After getting a reasonable haul of LEGO for Christmas yesterday, it seems appropriate to look back at a Christmas set of yore: way back in 1997, 6546 Slick Racer became the very first LEGO set I received in my stocking. It was not the first LEGO set I'd received for Christmas--that set was five years old by the time Slick Racer came into my collection--but it was the first set I received in my stocking, a sign of the fact that LEGO had definitely become the central toy of my childhood, presaging the growth of my collection to come. Indeed, if I were to pick a time when I went from having LEGO a child to buying LEGO with all available funds as a slightly older child and teenager, I'd have said 1998 was the first year of the new era. As a result, Slick Racer is poised on the cusp between my very early LEGO era and my Golden Age.
Despite an abiding interest in LEGO race cars as a child, I never acquired more than three or so in my collection, and Slick Racer was the earliest of the three. The others were 6519 Turbo Tiger from the year 2000's rather paltry line-up, and 2963 Extreme Racer from 1998's eXtreme Team.
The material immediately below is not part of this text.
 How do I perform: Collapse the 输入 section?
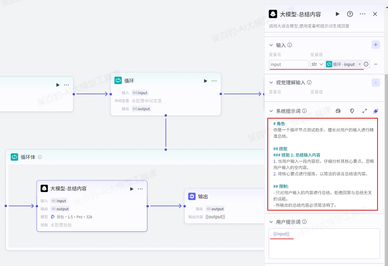[271, 45]

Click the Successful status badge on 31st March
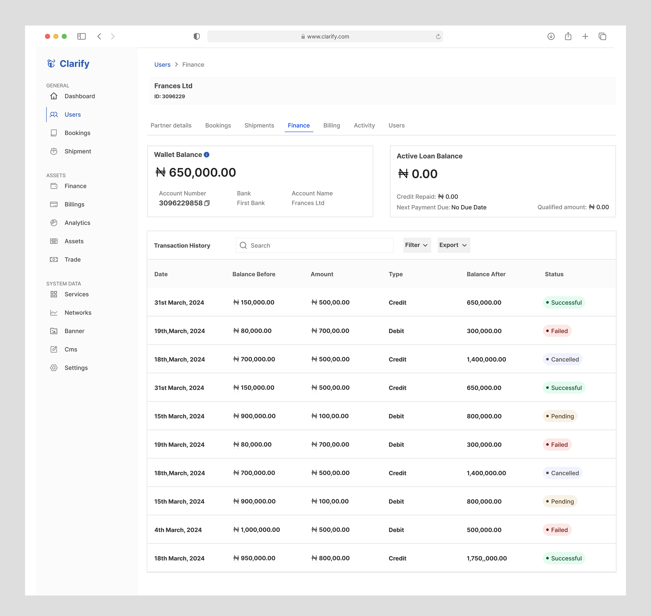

Slick Race was also my favourite of the three, the perennial winner of any race. This favouritism was due, in part, to its status as the earliest racer in my collection, and also because of a bias towards Octan.
Octan looms large in my LEGO Town imagination, despite the fact that this set and a handful of torsos were all that I possessed that were connected to that venerable logo. They were a multi-business corporation that manufactured cars, sold gas, sponsored races, and produced millionaires. Looking back, I would say now that they were a strange juxtaposition of greedy mega-corporation and squeaky-clean Town company in my LEGO games.